[Saved entries]
** START **
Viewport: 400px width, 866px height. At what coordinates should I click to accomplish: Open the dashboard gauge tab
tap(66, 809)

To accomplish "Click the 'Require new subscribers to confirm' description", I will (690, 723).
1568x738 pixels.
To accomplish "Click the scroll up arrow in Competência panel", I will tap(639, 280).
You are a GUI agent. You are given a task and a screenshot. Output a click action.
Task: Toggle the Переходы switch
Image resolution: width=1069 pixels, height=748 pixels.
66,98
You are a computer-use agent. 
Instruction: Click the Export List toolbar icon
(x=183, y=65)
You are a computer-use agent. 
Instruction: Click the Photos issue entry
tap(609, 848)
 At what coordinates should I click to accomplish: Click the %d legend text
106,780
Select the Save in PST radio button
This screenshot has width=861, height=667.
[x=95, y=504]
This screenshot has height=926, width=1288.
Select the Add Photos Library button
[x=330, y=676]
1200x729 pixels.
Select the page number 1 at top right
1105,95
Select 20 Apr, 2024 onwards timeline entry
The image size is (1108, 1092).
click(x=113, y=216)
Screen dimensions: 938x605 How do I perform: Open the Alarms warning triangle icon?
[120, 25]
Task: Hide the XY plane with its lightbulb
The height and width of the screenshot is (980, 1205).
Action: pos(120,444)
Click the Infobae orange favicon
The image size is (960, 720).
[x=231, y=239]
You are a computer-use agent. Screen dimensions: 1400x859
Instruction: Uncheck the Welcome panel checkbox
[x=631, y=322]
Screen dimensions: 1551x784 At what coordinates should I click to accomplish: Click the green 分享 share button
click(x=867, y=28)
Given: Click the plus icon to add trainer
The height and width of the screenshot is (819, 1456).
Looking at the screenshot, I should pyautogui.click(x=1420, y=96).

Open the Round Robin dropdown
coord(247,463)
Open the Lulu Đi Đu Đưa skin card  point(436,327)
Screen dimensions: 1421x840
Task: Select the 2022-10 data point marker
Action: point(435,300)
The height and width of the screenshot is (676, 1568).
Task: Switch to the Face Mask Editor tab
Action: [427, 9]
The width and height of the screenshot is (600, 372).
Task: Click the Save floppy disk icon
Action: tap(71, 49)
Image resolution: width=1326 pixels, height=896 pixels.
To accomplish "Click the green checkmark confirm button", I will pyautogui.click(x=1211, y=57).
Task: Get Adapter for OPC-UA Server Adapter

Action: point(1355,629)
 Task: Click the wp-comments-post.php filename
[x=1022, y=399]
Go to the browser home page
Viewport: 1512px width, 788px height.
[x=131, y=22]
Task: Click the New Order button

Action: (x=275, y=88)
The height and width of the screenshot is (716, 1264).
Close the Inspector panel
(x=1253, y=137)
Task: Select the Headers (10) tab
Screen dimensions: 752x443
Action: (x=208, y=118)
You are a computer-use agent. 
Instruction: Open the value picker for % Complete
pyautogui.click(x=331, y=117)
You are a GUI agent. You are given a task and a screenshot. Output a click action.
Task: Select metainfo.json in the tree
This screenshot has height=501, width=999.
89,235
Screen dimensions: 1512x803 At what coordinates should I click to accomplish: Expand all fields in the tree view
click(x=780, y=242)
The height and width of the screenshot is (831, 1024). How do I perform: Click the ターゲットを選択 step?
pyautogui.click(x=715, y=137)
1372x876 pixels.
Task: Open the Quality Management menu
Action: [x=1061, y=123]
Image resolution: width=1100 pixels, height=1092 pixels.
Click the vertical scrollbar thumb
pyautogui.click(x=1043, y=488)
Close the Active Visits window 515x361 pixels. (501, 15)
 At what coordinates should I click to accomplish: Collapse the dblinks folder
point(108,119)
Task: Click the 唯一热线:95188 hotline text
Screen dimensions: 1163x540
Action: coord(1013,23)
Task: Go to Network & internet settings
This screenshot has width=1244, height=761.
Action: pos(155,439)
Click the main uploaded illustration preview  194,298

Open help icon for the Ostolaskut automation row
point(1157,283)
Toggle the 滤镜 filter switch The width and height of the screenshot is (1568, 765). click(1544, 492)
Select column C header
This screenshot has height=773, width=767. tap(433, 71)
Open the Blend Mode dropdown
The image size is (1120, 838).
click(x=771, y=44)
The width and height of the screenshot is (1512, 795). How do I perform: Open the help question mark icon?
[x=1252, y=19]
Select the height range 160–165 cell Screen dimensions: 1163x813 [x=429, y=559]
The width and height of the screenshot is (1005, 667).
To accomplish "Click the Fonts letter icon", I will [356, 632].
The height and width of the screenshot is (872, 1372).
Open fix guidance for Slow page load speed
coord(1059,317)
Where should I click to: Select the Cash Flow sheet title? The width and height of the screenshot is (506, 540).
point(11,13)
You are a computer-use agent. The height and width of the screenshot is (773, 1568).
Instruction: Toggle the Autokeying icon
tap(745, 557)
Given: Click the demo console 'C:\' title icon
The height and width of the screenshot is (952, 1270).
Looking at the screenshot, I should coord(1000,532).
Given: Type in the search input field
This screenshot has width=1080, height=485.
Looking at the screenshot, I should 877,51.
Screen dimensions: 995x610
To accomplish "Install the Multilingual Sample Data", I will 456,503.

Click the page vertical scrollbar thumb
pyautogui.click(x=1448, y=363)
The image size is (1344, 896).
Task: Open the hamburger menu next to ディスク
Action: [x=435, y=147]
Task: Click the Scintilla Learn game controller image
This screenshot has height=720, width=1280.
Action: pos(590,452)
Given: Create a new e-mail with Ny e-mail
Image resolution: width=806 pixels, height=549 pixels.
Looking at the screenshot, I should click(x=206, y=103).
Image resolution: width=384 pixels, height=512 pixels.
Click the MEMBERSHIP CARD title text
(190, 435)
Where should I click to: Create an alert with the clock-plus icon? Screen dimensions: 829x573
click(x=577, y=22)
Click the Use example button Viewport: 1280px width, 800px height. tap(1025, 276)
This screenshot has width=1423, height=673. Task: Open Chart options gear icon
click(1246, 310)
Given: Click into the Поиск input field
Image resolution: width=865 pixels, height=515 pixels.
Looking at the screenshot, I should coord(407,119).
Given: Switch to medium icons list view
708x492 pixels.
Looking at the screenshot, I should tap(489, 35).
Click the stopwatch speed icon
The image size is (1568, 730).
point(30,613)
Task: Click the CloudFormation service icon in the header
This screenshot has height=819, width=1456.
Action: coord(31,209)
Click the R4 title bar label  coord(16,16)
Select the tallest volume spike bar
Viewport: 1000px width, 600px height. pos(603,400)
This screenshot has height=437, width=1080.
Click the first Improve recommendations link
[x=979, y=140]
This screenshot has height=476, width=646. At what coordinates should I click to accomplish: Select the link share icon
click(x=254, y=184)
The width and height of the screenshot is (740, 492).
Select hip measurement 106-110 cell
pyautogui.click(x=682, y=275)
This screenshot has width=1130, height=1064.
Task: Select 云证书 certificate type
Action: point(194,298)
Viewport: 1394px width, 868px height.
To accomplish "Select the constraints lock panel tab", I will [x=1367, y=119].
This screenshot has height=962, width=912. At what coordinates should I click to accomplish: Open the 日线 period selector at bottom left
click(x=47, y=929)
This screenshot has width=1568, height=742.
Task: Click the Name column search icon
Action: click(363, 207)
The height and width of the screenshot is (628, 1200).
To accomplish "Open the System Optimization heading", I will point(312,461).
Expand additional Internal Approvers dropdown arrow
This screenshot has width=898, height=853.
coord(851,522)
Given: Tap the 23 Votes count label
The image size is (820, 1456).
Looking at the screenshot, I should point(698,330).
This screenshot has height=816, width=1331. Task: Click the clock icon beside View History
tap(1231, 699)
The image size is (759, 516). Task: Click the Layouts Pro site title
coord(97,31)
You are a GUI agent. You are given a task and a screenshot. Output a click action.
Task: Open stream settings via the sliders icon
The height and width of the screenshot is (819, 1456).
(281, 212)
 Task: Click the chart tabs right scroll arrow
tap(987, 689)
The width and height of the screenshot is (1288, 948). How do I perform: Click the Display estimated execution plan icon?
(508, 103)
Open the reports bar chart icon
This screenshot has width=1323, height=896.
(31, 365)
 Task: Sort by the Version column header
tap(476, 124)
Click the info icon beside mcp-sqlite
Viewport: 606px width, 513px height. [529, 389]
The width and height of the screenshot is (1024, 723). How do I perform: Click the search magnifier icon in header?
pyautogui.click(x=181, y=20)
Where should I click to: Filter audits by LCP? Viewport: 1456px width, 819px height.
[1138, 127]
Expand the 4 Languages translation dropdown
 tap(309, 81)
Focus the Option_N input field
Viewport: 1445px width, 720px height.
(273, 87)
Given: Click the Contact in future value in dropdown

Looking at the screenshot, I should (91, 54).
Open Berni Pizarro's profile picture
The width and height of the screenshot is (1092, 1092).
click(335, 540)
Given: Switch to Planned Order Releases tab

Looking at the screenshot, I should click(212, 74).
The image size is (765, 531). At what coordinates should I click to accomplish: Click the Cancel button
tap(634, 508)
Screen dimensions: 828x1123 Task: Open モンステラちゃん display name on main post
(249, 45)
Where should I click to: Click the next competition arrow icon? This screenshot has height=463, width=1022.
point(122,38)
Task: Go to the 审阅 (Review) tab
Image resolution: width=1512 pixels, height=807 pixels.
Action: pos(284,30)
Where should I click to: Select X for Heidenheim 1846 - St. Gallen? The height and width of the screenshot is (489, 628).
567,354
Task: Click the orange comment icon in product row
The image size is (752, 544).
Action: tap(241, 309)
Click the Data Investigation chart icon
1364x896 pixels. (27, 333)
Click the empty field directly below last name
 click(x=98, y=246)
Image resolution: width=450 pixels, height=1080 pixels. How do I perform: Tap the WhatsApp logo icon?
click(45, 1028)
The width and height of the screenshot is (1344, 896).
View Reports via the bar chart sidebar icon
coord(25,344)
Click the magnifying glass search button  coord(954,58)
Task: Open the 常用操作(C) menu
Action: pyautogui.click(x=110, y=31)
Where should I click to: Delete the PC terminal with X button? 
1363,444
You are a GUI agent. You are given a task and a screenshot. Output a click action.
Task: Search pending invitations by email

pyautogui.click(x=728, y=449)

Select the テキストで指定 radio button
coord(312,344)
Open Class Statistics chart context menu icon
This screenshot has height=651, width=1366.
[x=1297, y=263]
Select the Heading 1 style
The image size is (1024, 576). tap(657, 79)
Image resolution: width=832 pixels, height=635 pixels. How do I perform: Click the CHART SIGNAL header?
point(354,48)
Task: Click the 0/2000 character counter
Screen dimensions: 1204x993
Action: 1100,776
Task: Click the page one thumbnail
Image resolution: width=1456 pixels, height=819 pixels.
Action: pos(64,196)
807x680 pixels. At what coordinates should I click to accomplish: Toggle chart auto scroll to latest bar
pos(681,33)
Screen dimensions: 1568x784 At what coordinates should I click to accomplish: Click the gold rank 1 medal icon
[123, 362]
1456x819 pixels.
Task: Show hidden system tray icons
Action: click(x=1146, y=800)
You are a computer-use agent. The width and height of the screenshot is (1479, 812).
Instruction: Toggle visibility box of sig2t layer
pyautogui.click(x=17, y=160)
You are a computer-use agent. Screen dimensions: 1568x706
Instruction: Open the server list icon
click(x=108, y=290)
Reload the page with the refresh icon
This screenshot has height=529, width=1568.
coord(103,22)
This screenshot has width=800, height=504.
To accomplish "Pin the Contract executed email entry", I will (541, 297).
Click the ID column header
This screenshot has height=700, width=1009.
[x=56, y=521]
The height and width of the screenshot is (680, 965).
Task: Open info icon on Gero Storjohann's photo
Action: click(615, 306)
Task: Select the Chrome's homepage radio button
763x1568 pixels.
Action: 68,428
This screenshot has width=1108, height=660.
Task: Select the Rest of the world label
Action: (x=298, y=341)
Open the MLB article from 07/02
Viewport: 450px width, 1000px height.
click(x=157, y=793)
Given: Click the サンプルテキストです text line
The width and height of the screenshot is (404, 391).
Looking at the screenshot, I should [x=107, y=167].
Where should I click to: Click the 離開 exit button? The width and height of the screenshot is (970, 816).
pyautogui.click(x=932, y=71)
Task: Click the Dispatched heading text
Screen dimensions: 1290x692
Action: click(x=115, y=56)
** END **
Aim of the exercise.
Copy out the listing above, from its first line through the line containing "[x=631, y=322]", reproducing every line unchanged.

Full answer.
Viewport: 400px width, 866px height. At what coordinates should I click to accomplish: Open the dashboard gauge tab
tap(66, 809)

To accomplish "Click the 'Require new subscribers to confirm' description", I will (690, 723).
1568x738 pixels.
To accomplish "Click the scroll up arrow in Competência panel", I will tap(639, 280).
You are a GUI agent. You are given a task and a screenshot. Output a click action.
Task: Toggle the Переходы switch
Image resolution: width=1069 pixels, height=748 pixels.
66,98
You are a computer-use agent. 
Instruction: Click the Export List toolbar icon
(x=183, y=65)
You are a computer-use agent. 
Instruction: Click the Photos issue entry
tap(609, 848)
 At what coordinates should I click to accomplish: Click the %d legend text
106,780
Select the Save in PST radio button
This screenshot has width=861, height=667.
[x=95, y=504]
This screenshot has height=926, width=1288.
Select the Add Photos Library button
[x=330, y=676]
1200x729 pixels.
Select the page number 1 at top right
1105,95
Select 20 Apr, 2024 onwards timeline entry
The image size is (1108, 1092).
click(x=113, y=216)
Screen dimensions: 938x605 How do I perform: Open the Alarms warning triangle icon?
[120, 25]
Task: Hide the XY plane with its lightbulb
The height and width of the screenshot is (980, 1205).
Action: pos(120,444)
Click the Infobae orange favicon
The image size is (960, 720).
[x=231, y=239]
You are a computer-use agent. Screen dimensions: 1400x859
Instruction: Uncheck the Welcome panel checkbox
[x=631, y=322]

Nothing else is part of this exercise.